Peterson launched the careers of several famous Black models, including Naomi Sims and Barbara Summers. His photograph of Naomi Sims on the cover of the August 27, 1967 Fashions of the Times, the Sunday supplement to The New York Times, made fashion history for being the first cover of a major fashion magazine with mixed-race readership to feature an identifiably Black model. And Peterson photographed Twiggy for her first modeling assignment in New York, the pictures appearing in The New York Times Magazine of April 16, 1967.

Photographer Arthur Elgort, who assisted Peterson in 1968, told the art historian Martin Harrison, "He was great; improvisational, off-the-cuff." As Harrison explains in his book Appearances: Fashion Photography Since 1945, "Gösta Peterson preferred to come to a fashion sitting without any preconceptions...and while many successful young fashion photographers today appear to be indebted to the casual 'snapshot' element of his work, few apply it with his integrity."

With few exceptions, Peterson insisted on shooting real people with quirks and personality in place of trained fashion models, rejecting assignments from editors at Vogue who would not grant him that freedom.
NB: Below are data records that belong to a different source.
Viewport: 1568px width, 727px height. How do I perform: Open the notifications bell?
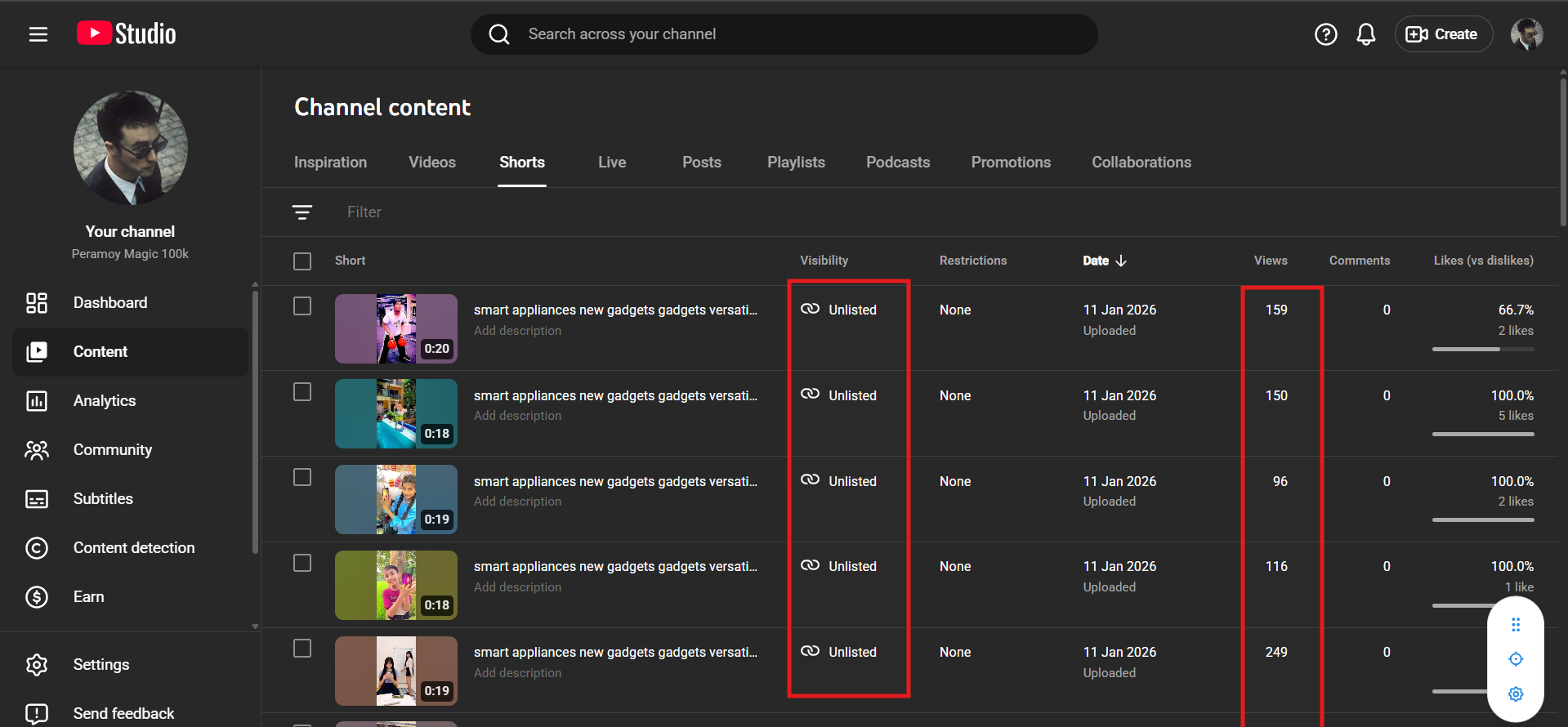click(x=1365, y=34)
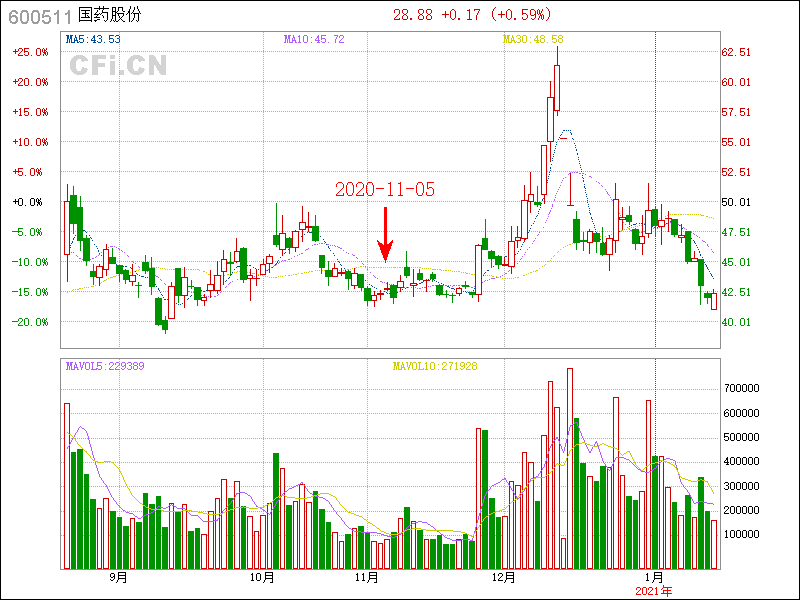Click the 9月 month axis label
The height and width of the screenshot is (600, 800).
point(118,578)
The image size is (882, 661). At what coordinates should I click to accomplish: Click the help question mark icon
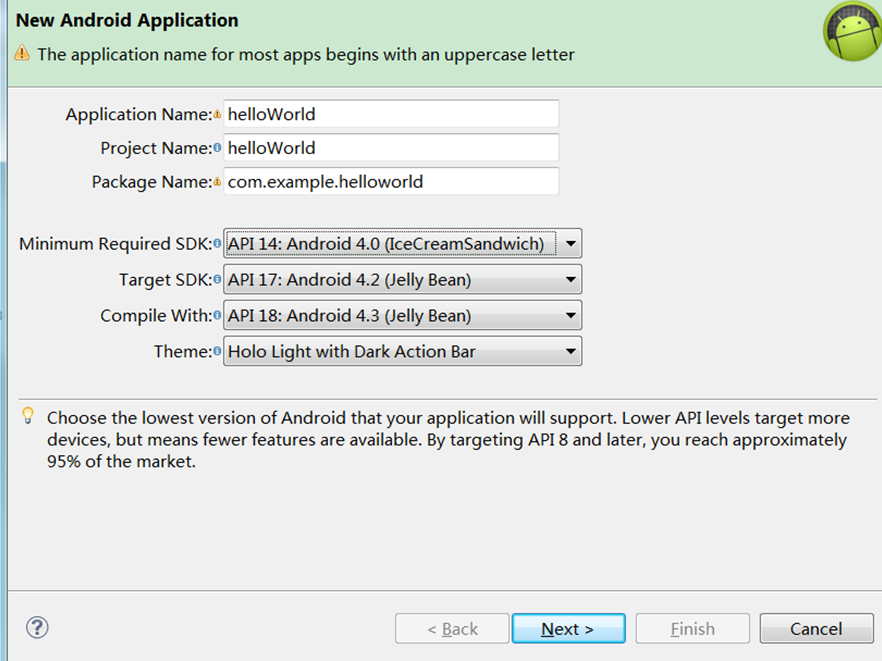tap(37, 627)
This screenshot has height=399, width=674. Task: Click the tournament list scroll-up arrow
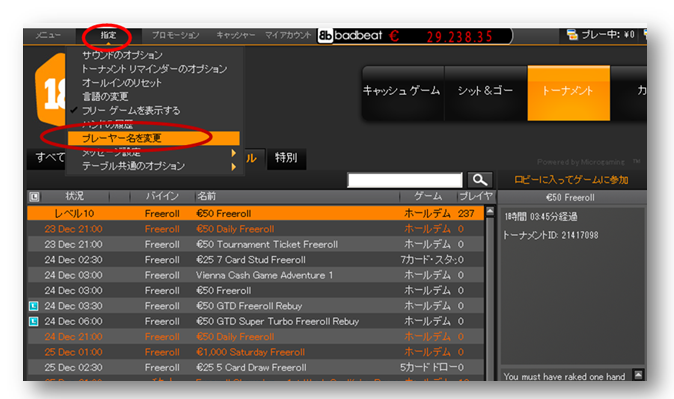(490, 211)
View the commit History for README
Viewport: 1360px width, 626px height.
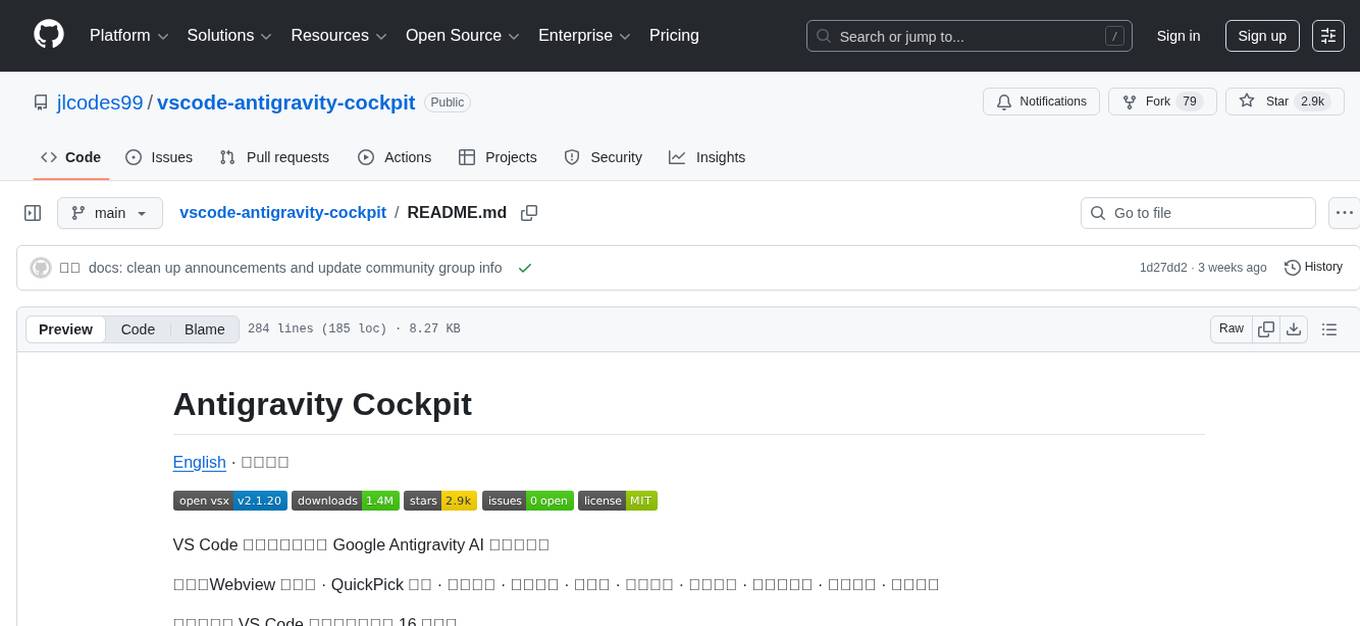coord(1313,267)
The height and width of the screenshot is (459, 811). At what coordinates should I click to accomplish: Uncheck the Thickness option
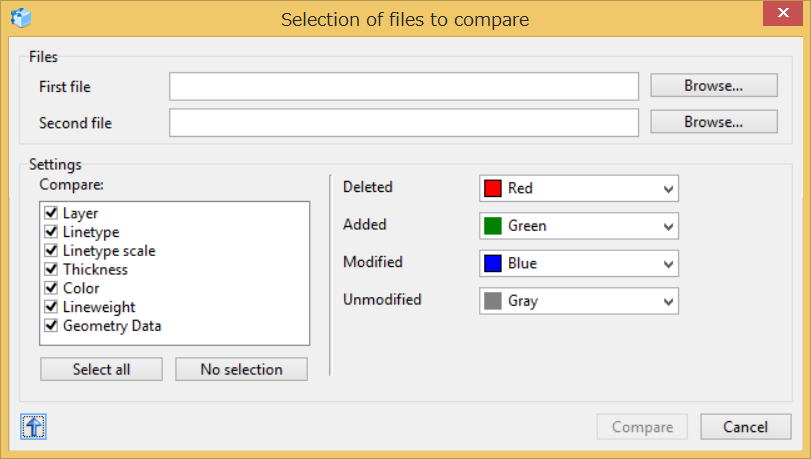(x=51, y=269)
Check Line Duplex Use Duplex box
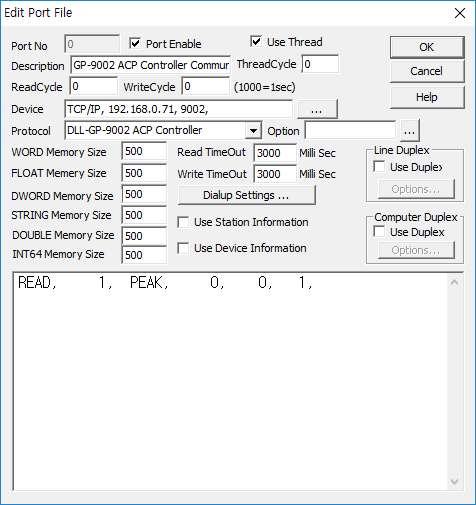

Peterson admitted to Harrison, "I was famous -- or notorious -- for finding girls who didn't look like fashion models." As he explained in a 1983 interview, “There’s nothing worse than an over-trained model who’s lost all sense of her body’s personality.”

Peterson thrived in the atmosphere of freedom prevalent in the 1960s and 1970s, when photographers and art directors were far more experimental. Roger Schoening, Art Director for Mademoiselle from 1961-1978, and for Vogue from 1979-1988, remarked, “I never send Gus out on a job that I don’t wonder what he’s going to come back with. Is he going to give me fashion pictures or a W.P.A. portfolio?...I can never get a simple fashion picture from him. It always looks like it belongs in an art gallery. There’s something – just little details, gestures, looks -- that creep in and divert you from the clothes.” Bea Feitler, the former Art Director for Harper’s Bazaar, Ms., and Rolling Stone declared in the 1960s, “The most interesting fashion pages now – the ones that say the most about our times – are Gösta Peterson’s for Mademoiselle.” Peterson frequently partnered with his wife, the legendary Patricia Peterson, fashion editor of The New York Times (1957-1977) and Vice President of the exclusive department store Henri Bendel (1977-1989). Their famous ads for Bendel’s appeared in The New York Times almost every Sunday from 1978 to 1986, and set new standards for creativity and innovation in the advertising industry. Gösta Peterson’s influence extended to his contemporaries in the field, including Diane Arbus, Duane Michals (who considered him “underrated”), and Bob Richardson; the jazz artist Charles Mingus; and the fashion and beauty entrepreneur and model Linda Rodin. Deborah Turbeville often credited Peterson as a mentor and for influencing her decision to become a photographer.

Gösta Peterson began his career as a fashion illustrator in Sweden after his education in art and graphic design at the renowned Anders Beckman Skola in Stockholm, where he majored in illustration and advertising graphics. After military service from 1943-44, he accepted a full-time position with the Gumaelius Advertising Bureau, the third-largest advertising agency in Stockholm. In March 1948, at the age of 24, Peterson moved to New York "with poor English," by his own account, "but enough to find every jazz club in town." He secured illustration assignments right away, but found himself becoming restless "hanging over a drafting table" all day and began to photograph on the streets of New York City with a Rolleiflex he had received as a going-away gift from his colleagues at Gumealius. Before long, he was accepting freelance work from magazines. Peterson's photographs are held in museum collections worldwide, including the Detroit Institute of Arts, Detroit; Museum of Fine Arts, Boston; Victoria & Albert Museum, London; Worcester Art Museum, Worcester, MA; and private collections such as The James Moores Collection, Liverpool, England (formerly Pulsynetic, London).